Bruxelles, 10/05/2011 (Agence Europe) - Les ministres de l'Industrie de l'UE et des pays du pourtour méditerranéen se réunissent le 12 mai à Malte, en dépit du contexte régional troublé, pour mettre la dernière main au programme de travail 2011 et 2012 de leur structure conjointe, une émanation du processus de Barcelone.
Un des objectifs de la réunion, à laquelle participera le commissaire Antonio Tajani, et, au nom de la présidence hongroise, le secrétaire d'État aux Affaires économiques extérieures Zsolt Becsey est de faire le point sur la mise en œuvre de la charte de l'entreprise euroméditerranéenne.
M. Tajani devrait y faire un exposé sur l'environnement des entreprises au sud de la Méditerranée et le vice-président de la Banque européenne d'investissement, Philippe de Fontaine Vive, devrait évoquer la promotion des investissements et des partenariats d'entreprises. Deux ministres de l'Industrie, d'Égypte et de Tunisie, sont attendus et devraient y aborder, l'un, des questions d'accès au marché, l'autre, des impératifs de création d'emplois sur la rive sud et des opportunités qui s'offrent de part et d'autre par le biais d'une coopération industrielle qui serait prometteuse. Dans un rapport, la Commission européenne, en l'occurrence la DG entreprise qui pilote l'opération, souligne l'intérêt de renforcer les relations avec les partenaires méditerranéens. « Nous souhaitons exploiter pleinement les possibilités de la Politique européenne de voisinage.

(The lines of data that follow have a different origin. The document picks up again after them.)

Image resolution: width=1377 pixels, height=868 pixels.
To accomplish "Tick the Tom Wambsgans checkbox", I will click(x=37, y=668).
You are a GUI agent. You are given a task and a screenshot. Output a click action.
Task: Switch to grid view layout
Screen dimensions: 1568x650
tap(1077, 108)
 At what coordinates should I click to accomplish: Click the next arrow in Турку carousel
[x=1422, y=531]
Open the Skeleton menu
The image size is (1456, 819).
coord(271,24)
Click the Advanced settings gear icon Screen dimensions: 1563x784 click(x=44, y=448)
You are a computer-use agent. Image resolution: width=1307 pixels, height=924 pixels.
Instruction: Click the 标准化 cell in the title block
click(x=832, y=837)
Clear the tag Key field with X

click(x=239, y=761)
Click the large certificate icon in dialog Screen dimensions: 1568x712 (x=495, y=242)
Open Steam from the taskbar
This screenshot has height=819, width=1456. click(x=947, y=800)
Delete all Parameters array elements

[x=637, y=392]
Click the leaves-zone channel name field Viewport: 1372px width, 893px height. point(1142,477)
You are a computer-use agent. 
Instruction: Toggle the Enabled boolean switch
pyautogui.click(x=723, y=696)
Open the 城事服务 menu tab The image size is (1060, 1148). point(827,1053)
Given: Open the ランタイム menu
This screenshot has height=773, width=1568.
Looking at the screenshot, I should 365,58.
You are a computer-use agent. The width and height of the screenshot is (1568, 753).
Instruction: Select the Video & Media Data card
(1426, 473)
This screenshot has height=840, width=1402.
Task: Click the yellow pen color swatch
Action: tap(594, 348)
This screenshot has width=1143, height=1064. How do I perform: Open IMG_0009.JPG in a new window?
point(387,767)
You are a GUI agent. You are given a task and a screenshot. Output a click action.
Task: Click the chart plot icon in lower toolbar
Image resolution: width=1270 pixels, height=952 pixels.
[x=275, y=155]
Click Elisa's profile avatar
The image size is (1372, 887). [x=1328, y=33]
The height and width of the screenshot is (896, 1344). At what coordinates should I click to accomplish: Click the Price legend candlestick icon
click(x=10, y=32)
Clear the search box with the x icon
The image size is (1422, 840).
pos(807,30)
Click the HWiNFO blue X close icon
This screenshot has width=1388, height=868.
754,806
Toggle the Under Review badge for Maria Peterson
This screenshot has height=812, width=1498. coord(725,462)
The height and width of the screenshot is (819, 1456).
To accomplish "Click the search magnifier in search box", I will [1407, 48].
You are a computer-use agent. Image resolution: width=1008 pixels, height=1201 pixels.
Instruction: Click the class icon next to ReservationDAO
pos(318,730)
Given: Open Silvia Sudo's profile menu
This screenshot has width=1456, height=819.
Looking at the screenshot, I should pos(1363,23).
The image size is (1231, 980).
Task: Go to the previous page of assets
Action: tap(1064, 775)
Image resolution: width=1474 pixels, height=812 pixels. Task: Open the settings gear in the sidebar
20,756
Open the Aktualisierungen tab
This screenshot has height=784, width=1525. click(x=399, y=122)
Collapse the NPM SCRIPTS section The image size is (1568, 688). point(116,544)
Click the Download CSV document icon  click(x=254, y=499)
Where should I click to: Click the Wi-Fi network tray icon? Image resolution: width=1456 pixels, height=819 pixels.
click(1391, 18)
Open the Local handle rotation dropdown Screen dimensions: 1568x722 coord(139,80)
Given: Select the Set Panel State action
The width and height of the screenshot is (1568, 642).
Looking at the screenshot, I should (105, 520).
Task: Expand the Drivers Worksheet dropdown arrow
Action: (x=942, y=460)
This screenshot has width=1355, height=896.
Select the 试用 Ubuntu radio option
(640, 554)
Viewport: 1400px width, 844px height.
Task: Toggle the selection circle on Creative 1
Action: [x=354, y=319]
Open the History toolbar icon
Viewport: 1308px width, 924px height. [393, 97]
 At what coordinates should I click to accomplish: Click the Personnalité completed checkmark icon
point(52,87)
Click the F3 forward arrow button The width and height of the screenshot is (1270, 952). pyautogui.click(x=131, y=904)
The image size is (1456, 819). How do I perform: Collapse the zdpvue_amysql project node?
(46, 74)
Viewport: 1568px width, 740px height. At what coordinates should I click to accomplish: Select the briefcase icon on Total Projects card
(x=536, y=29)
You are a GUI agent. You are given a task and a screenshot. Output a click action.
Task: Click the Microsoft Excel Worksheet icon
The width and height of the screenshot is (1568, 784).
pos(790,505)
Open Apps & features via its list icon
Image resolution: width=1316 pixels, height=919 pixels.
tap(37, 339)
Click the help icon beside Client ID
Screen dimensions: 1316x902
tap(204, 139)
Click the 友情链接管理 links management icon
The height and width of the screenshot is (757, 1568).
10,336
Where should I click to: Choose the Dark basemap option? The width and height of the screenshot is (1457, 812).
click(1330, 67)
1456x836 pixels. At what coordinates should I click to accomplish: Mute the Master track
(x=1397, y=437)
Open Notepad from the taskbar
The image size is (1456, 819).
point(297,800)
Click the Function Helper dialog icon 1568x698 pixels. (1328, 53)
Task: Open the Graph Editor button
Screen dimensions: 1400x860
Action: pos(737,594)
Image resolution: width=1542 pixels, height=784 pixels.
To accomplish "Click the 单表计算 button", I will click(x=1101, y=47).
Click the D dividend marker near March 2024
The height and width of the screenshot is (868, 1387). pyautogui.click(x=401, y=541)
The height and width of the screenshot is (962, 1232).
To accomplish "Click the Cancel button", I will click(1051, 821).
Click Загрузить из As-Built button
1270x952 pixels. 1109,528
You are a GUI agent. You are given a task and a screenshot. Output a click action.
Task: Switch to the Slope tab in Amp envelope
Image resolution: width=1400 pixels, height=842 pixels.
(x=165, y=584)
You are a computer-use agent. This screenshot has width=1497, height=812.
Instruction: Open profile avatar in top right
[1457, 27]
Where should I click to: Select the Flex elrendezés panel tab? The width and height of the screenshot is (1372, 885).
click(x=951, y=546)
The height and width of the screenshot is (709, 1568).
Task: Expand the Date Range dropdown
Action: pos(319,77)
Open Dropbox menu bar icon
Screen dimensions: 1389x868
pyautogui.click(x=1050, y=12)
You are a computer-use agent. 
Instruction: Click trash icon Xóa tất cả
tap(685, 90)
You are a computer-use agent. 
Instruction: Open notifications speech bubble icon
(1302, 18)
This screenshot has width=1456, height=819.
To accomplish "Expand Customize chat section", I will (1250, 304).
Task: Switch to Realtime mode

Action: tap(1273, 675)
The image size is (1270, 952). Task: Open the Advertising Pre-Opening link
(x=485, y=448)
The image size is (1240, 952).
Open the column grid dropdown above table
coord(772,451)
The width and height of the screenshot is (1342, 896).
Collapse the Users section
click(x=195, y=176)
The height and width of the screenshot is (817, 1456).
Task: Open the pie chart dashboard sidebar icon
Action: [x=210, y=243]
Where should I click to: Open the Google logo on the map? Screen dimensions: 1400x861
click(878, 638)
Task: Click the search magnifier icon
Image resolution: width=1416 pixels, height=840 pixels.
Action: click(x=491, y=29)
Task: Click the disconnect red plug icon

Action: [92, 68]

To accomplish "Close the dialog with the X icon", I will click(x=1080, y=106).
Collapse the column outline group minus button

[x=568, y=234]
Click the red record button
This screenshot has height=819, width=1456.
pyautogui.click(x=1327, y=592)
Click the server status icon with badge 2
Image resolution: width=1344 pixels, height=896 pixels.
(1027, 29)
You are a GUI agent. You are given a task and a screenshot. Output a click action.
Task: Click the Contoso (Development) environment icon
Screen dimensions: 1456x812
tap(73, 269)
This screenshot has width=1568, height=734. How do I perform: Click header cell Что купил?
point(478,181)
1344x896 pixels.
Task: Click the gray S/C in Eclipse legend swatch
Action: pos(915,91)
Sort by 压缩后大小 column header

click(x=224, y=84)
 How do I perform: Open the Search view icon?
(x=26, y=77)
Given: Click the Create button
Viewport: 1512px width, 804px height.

À terme, cela pourrait conduire à la création d'un grand marché unique, source d'une situation avantageuse durable pour tous les partenaires impliqués ». La DG indique que « certaines mesures importantes ont déjà été prises pour améliorer les perspectives des entreprises et tirer profit des échanges et de l'apprentissage mutuel. La Charte euro-méditerranéenne pour l'entreprise est clairement un bon exemple à cet égard » dans la mesure où neuf partenaires méditerranéens y ont souscrit. Cette Charte a été adoptée par les ministres de l'Industrie en 2004. Elle est basée sur le modèle de la Charte européenne pour les petites entreprises. « L'amélioration de l'environnement des entreprises et la promotion de l'esprit d'entreprise et des petites et moyennes entreprises posent non seulement des défis à l'Union européenne mais également à nos partenaires du voisinage. Il était opportun de partager nos recettes en matière de prospérité et de création d'emplois », écrit la Commission. (F.B.)